> [Try it]
Return only the number of lines in the material below holding the string "Sort".
---------- Data provided
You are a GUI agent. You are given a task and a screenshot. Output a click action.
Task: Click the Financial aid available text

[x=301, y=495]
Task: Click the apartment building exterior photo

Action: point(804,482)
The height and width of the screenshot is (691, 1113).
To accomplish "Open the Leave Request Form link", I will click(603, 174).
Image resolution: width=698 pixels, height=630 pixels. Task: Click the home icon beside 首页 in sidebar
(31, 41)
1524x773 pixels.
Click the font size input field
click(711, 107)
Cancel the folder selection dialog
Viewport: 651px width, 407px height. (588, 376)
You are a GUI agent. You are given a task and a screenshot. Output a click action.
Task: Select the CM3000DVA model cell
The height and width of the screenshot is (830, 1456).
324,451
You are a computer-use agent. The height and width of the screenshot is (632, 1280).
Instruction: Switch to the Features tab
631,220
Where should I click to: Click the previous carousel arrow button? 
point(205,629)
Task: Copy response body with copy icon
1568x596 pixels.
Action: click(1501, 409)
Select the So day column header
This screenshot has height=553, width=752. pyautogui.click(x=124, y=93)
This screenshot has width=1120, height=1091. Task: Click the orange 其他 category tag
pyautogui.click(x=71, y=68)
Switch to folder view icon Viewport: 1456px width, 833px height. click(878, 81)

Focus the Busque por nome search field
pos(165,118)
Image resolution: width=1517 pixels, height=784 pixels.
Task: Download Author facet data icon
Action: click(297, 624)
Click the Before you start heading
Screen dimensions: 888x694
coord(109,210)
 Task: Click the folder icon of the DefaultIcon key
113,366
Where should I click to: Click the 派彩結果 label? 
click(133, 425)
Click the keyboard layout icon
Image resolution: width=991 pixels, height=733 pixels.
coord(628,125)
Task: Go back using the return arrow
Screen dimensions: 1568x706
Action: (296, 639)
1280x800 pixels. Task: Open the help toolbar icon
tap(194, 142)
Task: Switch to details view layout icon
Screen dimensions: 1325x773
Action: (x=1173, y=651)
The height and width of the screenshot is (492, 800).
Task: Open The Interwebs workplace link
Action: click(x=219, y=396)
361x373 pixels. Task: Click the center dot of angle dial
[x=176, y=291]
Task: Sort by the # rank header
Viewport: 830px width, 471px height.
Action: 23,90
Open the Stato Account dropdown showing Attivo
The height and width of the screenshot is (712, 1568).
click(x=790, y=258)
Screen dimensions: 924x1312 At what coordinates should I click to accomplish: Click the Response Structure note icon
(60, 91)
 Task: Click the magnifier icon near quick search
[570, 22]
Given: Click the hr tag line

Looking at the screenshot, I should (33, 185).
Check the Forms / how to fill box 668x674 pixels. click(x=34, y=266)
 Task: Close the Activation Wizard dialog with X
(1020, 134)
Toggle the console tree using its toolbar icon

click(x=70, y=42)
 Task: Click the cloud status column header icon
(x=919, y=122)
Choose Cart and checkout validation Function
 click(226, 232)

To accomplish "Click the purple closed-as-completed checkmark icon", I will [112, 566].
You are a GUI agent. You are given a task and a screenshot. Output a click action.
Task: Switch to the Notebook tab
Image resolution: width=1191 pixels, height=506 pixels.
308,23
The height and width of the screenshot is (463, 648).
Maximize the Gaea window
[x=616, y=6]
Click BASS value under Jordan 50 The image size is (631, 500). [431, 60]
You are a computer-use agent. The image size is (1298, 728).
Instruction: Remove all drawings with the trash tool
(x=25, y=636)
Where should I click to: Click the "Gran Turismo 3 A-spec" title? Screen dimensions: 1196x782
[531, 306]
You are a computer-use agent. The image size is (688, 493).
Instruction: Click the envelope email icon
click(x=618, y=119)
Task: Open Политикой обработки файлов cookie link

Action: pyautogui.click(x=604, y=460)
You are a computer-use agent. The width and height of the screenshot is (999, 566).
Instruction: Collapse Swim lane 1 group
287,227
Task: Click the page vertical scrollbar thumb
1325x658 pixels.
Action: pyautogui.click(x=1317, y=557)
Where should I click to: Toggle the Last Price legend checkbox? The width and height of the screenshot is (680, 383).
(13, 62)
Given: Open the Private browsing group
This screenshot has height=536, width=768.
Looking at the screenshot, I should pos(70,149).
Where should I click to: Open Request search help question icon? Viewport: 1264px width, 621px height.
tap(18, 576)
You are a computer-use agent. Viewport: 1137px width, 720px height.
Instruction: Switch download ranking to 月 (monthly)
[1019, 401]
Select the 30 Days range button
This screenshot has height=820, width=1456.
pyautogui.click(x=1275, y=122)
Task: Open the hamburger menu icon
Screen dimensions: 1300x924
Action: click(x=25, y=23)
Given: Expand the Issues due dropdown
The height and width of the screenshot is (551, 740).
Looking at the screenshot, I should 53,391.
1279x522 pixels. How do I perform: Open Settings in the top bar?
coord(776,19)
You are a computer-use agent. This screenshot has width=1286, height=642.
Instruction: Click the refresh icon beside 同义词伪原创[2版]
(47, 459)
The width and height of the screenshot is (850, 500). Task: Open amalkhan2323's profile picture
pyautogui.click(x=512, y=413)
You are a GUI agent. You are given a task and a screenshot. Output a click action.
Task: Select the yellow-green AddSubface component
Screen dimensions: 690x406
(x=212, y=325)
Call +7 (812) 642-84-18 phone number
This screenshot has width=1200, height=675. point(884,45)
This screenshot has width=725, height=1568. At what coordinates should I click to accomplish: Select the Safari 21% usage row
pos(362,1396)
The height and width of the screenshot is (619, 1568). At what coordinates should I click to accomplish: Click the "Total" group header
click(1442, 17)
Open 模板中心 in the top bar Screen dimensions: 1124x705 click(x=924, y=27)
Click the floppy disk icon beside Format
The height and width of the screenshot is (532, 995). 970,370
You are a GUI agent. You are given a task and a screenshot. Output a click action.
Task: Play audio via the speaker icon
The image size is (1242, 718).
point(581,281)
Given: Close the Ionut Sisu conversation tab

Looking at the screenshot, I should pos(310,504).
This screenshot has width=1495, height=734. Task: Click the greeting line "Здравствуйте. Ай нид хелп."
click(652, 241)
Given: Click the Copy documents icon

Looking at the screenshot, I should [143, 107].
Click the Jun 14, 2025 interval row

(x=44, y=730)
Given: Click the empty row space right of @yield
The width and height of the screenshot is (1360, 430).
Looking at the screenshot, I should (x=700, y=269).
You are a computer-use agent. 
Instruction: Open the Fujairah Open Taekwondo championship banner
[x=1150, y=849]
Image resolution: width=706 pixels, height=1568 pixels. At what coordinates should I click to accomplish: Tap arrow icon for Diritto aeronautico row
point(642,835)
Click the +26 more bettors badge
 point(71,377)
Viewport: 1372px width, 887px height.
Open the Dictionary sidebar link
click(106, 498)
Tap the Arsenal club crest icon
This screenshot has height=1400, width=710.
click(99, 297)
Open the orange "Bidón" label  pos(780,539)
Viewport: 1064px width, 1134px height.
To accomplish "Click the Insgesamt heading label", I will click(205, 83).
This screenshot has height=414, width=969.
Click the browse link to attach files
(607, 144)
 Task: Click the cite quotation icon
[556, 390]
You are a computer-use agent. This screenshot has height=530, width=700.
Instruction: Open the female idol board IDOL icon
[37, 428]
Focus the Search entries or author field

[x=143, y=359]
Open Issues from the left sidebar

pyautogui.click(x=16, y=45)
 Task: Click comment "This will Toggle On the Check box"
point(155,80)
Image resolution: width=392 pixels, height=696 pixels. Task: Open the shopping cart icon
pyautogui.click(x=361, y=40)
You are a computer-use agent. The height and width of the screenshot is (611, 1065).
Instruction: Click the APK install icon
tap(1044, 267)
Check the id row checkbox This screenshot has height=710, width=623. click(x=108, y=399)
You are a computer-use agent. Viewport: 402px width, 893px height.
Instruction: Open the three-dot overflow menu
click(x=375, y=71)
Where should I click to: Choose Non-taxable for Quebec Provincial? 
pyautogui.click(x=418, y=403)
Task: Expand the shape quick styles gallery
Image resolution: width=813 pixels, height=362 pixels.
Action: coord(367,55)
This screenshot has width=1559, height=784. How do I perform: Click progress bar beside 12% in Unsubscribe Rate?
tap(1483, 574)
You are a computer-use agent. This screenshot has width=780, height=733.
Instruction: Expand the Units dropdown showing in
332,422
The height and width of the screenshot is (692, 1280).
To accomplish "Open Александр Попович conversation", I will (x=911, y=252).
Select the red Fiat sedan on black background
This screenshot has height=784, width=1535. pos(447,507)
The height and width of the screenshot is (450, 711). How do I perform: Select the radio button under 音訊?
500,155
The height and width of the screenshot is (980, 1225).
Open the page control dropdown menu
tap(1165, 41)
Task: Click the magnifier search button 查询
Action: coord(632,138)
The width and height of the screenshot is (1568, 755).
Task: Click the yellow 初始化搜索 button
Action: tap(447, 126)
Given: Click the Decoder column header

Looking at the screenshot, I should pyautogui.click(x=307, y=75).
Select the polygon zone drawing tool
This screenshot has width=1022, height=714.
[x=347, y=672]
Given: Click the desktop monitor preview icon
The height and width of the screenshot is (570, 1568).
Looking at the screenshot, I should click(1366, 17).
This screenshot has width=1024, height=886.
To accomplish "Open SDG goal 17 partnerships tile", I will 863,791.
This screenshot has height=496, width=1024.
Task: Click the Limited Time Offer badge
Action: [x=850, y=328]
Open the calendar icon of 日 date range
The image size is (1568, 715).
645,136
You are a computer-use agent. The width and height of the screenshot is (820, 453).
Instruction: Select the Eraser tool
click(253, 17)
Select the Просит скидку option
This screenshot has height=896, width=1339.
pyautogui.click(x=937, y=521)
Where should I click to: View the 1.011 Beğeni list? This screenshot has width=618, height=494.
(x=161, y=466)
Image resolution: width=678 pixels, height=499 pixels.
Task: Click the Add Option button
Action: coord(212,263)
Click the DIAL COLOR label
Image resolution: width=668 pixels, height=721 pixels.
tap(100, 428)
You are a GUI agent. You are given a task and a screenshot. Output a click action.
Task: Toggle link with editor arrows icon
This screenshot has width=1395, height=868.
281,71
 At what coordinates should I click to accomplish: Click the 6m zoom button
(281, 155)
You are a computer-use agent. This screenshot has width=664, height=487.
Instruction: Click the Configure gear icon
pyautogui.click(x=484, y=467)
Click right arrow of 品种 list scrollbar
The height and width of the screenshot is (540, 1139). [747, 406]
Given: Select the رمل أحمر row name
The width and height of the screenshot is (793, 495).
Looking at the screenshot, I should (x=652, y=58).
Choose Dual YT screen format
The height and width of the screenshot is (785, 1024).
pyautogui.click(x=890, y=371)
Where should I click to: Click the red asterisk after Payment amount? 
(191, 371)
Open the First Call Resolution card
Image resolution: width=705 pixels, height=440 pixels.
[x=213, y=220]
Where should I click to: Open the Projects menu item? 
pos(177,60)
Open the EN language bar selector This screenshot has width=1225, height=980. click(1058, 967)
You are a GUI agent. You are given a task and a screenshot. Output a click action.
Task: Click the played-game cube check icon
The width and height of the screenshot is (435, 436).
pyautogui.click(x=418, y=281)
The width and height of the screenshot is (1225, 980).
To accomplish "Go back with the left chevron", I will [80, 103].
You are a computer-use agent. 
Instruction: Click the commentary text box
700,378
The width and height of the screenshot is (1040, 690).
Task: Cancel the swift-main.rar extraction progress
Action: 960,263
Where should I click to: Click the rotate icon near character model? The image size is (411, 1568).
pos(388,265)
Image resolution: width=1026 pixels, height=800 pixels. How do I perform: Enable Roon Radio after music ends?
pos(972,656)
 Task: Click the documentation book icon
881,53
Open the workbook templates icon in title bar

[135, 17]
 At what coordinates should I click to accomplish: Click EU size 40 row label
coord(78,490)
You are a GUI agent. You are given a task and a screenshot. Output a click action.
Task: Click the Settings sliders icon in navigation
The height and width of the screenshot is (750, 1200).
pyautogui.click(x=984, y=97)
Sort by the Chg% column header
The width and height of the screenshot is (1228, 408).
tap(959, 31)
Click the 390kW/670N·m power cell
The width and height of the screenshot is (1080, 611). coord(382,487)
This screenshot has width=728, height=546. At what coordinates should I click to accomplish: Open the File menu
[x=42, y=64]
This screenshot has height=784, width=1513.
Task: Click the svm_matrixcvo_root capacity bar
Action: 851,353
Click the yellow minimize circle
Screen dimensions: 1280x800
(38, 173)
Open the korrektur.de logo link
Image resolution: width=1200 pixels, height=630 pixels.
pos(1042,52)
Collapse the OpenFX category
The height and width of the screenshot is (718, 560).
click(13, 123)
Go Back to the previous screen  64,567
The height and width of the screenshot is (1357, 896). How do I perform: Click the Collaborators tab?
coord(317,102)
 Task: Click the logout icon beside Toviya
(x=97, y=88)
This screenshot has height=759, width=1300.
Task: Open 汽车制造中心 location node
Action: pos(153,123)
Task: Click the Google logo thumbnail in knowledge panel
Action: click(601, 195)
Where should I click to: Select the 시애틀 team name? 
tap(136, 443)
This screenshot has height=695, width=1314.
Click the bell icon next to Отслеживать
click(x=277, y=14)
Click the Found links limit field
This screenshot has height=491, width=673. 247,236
--------------------
> [Solved problem]
2